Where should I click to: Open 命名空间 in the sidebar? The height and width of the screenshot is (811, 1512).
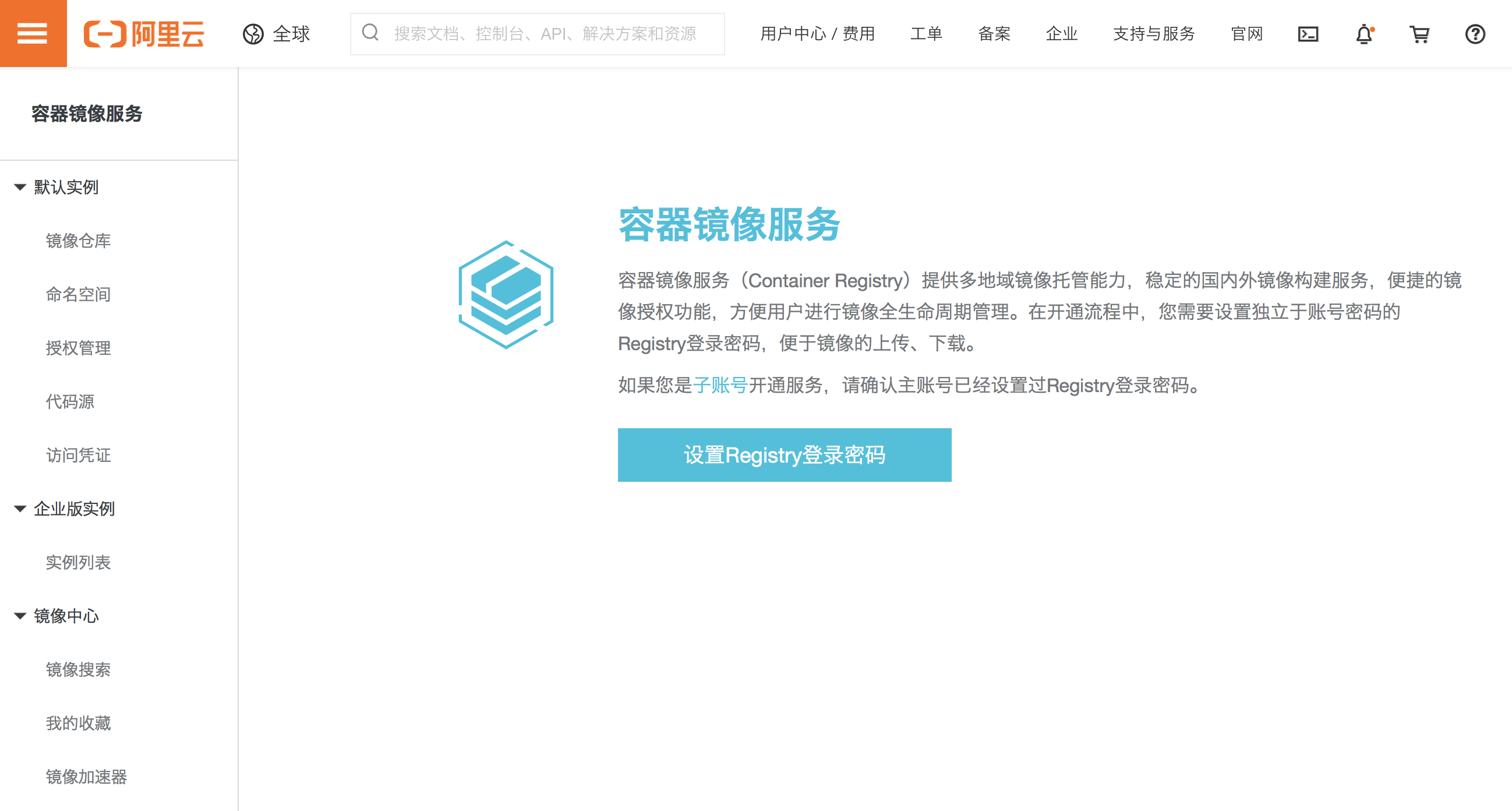(x=78, y=294)
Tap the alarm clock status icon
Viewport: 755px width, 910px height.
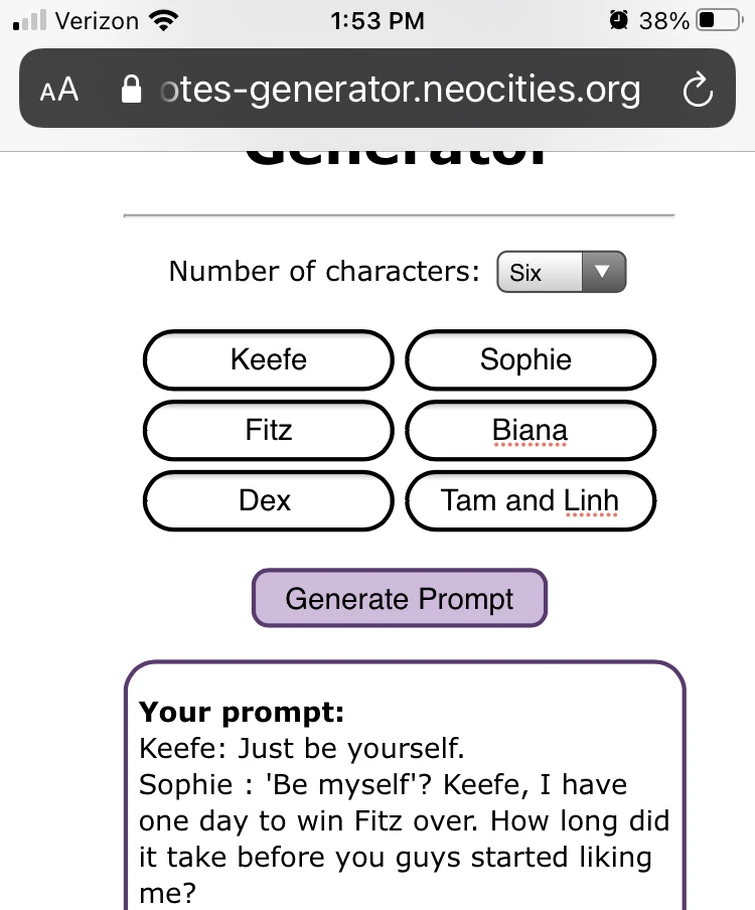tap(619, 20)
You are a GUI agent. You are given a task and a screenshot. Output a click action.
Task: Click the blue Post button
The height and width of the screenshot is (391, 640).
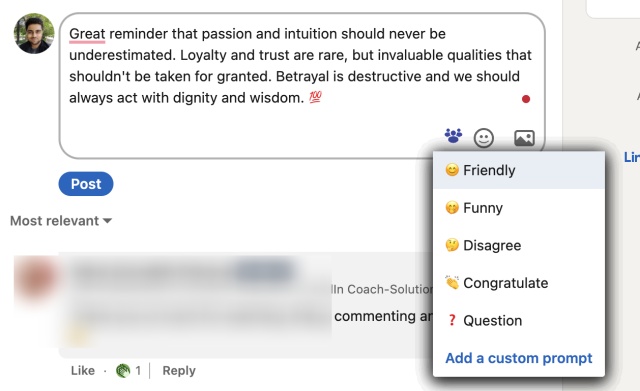coord(86,184)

───

**Set problem**
Extract every line of the entries above that contains the word "height". Case counts.

**The answer**
Where should I click to: Open 命名空间 in the sidebar? The height and width of the screenshot is (811, 1512).
Viewport: 755px width, 910px height.
The height and width of the screenshot is (391, 640).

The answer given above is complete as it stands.